指定課題 A: 窒化用鋼に関する本文抜粋のうち、「以上の知見により、本開示に係」から「として用いるのに好適である。」に至るまでの全体を、「窒化用鋼」を「窒化処理用鋼」に置き換えて示してください。
指定課題 B: 窒化用鋼に関する本文抜粋によると、焼入性が中程度の鋼を用いる場合に精緻な冷速管理が必要となるのはなぜですか。1～3文で説明してください。
指定課題 C: 窒化用鋼に関する本文抜粋を、最後の文の後から書き継いでください。

本文抜粋:
次に、本発明者らは、0.1質量%以上のCを含む鋼の金属組織を、初析フェライトが混在したベイナイトにするための条件について調査を行い、以下の(c)~(f)の知見を得た。
(c)合金元素を減らして焼入れ性を低減させた鋼の金属組織を初析フェライトが混在したベイナイトにするためには、加熱状態からの冷却を油冷又はそれに近い加速冷却とするか、オーステンパー等の特殊な熱処理を行う必要があり、生産設備が限定される。
(d)焼入性が中程度の鋼を用いると、熱間圧延又は熱間鍛造後の冷却を放冷相当の冷却速度で行っても、金属組織をベイナイトと初析フェライトとの混合組織とすることができる。但し、この場合、鋼素材の厚さ若しくは直径の変化、または、放冷中の外気温の変化により、金属組織が大きく変化するため、精緻な冷速管理が必要となる。
(e)特別な生産設備を用いずに冷却速度がばらついても狙いの金属組織を得るためには、熱間圧延又は熱間鍛造後に放冷すると金属組織が完全にベイナイト化する、または、それに近い金属組織となるような焼入れ性の高い鋼を、A点の直上で焼ならしすればよい。
(f)焼入れ性が過剰になると、焼ならし条件を最適化しても金属組織がベイナイト単一となる。したがって、鋼の焼入れ性は、A点の直上の焼ならしによって丁度、金属組織がベイナイトと初析フェライトとの混合組織になるようなものでなければならない。
以上の知見により、本開示に係る窒化用鋼は、被削性に優れ、更に、窒化後の疲労特性が高いことが見出された。
本開示に係る窒化用鋼は、窒化部品の製造に好適に用いることができる。具体的には、本開示に係る窒化用鋼は、例えば、機械加工で成型する際には優れた被削性を有し、窒化後には優れた回転曲げ疲労特性及び面疲労特性を有しており、自動車、産業機械、建設機械等の機械部品の鋼素材として用いるのに好適である。

保存データ:

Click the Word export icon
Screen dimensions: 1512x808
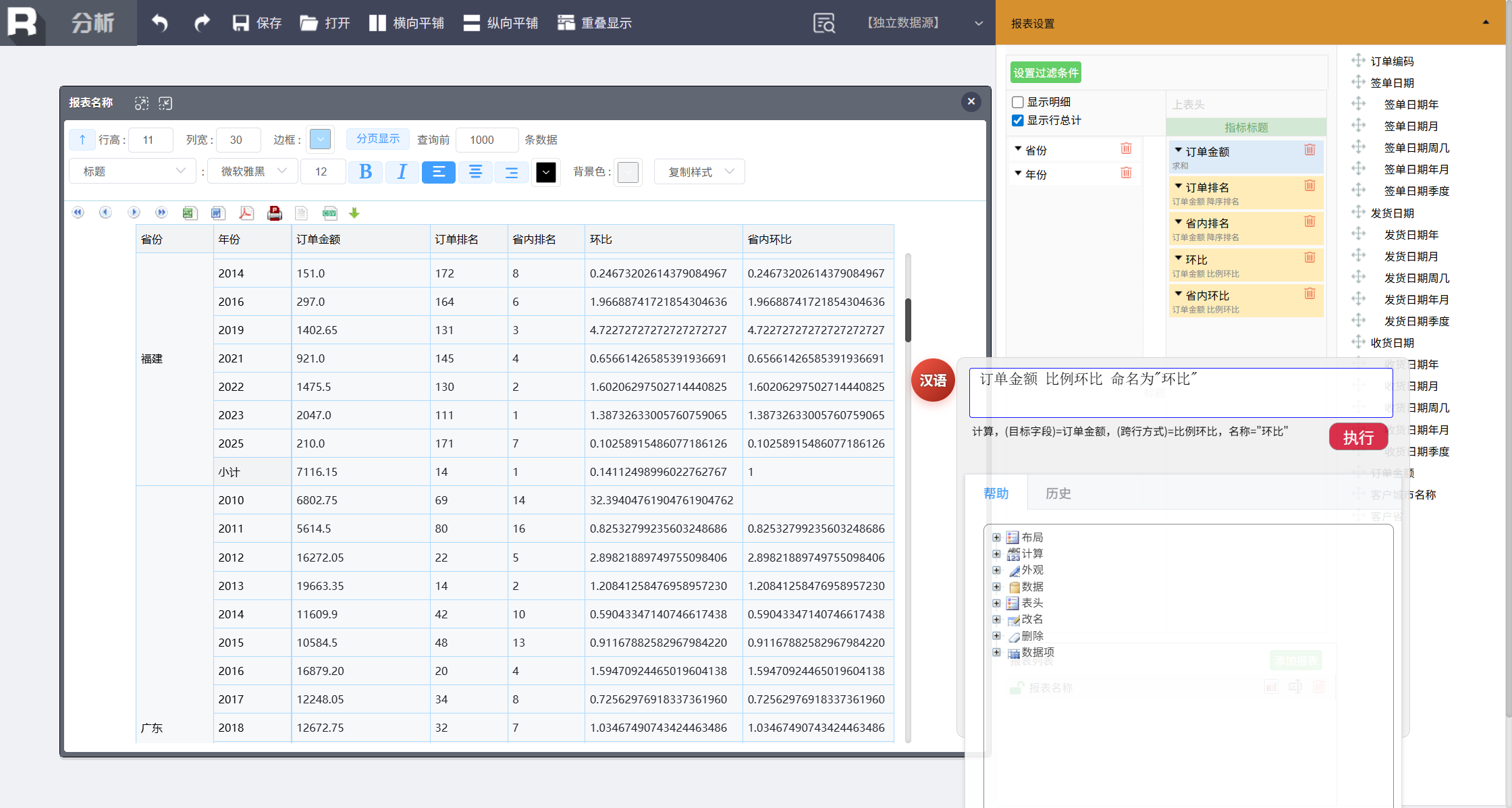pyautogui.click(x=217, y=213)
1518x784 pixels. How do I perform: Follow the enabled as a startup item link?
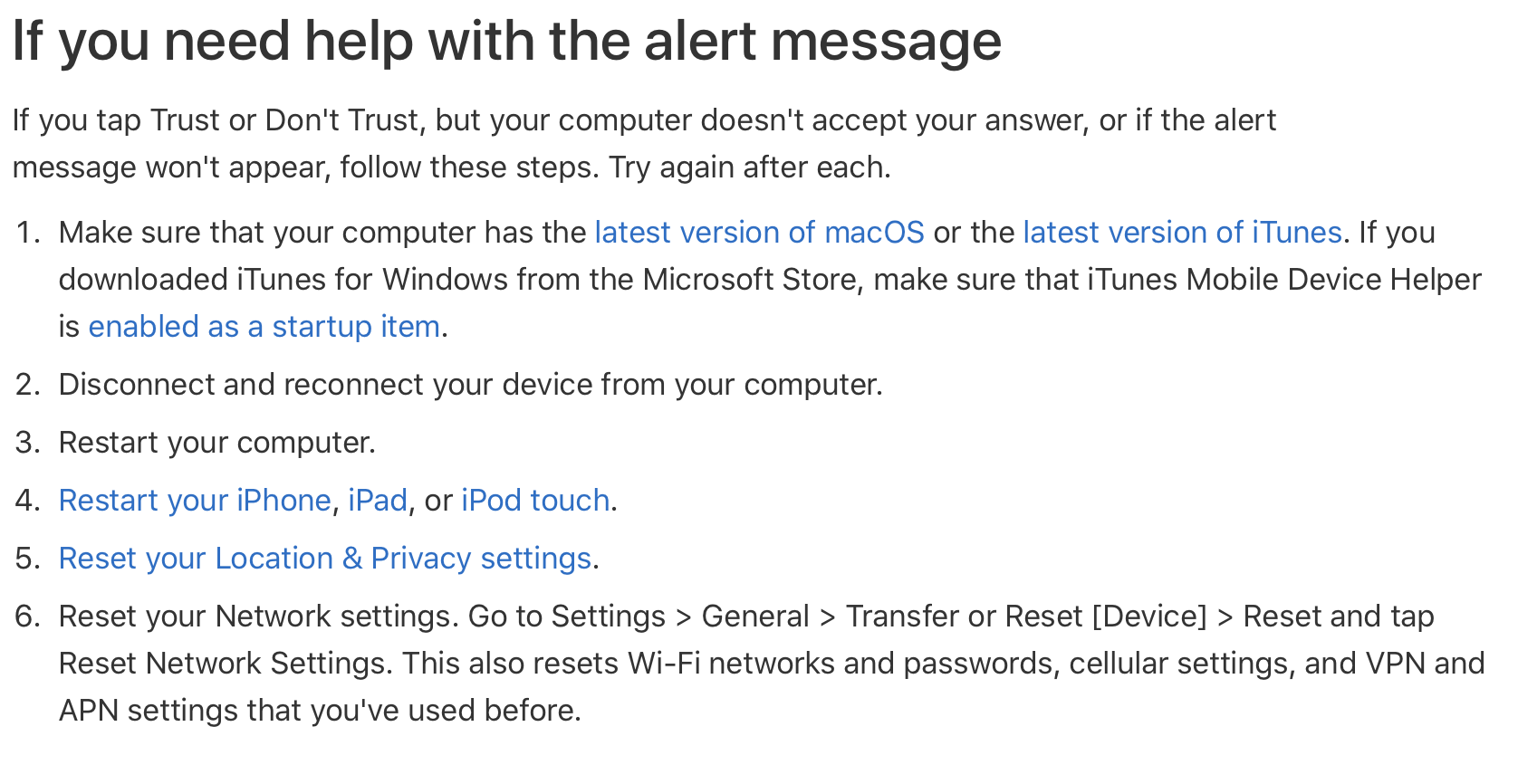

課題への回答 A:
以上の知見により、本開示に係る窒化処理用鋼は、被削性に優れ、更に、窒化後の疲労特性が高いことが見出された。
本開示に係る窒化処理用鋼は、窒化部品の製造に好適に用いることができる。具体的には、本開示に係る窒化処理用鋼は、例えば、機械加工で成型する際には優れた被削性を有し、窒化後には優れた回転曲げ疲労特性及び面疲労特性を有しており、自動車、産業機械、建設機械等の機械部品の鋼素材として用いるのに好適である。

課題への回答 B: 鋼素材の厚さもしくは直径の変化、または放冷中の外気温の変化によって、金属組織が大きく変化するためです。

課題への回答 C:
また、本開示に係る窒化用鋼は、製造コストの観点からも好適である。
例えば、特許文献1では、鋼の金属組織がベイナイト主体となるように調整すると共に、鋼に含まれるV、Cr及びNbの含有量のバランスを調整することで、芯部硬さを向上させ、また、表層硬さを高めることで面疲労特性を向上させている。また、特許文献1の鋼は、金属組織をベイナイト化させるためにMn又はCrを多量に含んでおり、また、金属組織をベイナイト化させつつ、切削時の硬さが過度に高くならないように、実施例を見てもC濃度は最大でも0.098%と低い。ところが、鋼にMn又はCrを多量に含有させつつ、C濃度を低くするためには、Mn及びCrの原料となる合金として、C含有量の少ない高価なものを用いる必要があり、合金コストが増大する場合がある。
これに対して、本開示に係る窒化用鋼は、上述のように、C濃度が0.1質量%以上と高い鋼を用いながらも、優れた被削性が得られるため、高価な合金の使用を抑制することができ、安価に製造することが容易となる。
以下、本開示に係る窒化用鋼について詳細に説明する。
[化学組成(必須元素)]
本開示に係る窒化用鋼の化学組成は、次の元素を含有する。
C:0.10~0.23%
炭素(C)は、鋼材の硬さ及び疲労強度を高める。C含有量が低過ぎれば、硬さ又は疲労強度が不足する。また、C含有量を低くするためには、他の合金の原料としてC含有量が少ないものが必要となるため、合金のコストが増大する。一方、C含有量が高過ぎれば、切削抵抗が上昇し、金属組織を最適化したとしても被削性が低下する。したがって、C含有量は0.10~0.23%である。
C含有量の好ましい下限は、0.11%であり、より好ましくは0.12%である。
C含有量の好ましい上限は、0.21%であり、より好ましくは0.20%であり、更に好ましくは0.19%である。
Si:0.10~0.50%
シリコン(Si)は、フェライトに固溶して鋼材を強化する(固溶強化)。Siは初析フェライトの生成を促進する元素であり、焼入れ性を高めるCr又はMnと組み合わせることで、ベイナイトと初析フェライトとの混合組織を形成させ易くなる。Si含有量が低過ぎれば、上記効果が得られない。一方、Si含有量が高過ぎれば、被削性が劣化する。したがって、Si含有量は0.10~0.50%である。
Si含有量の好ましい下限は、0.15%であり、より好ましくは0.20%である。
Si含有量の好ましい上限は、0.45%であり、より好ましくは0.35%である。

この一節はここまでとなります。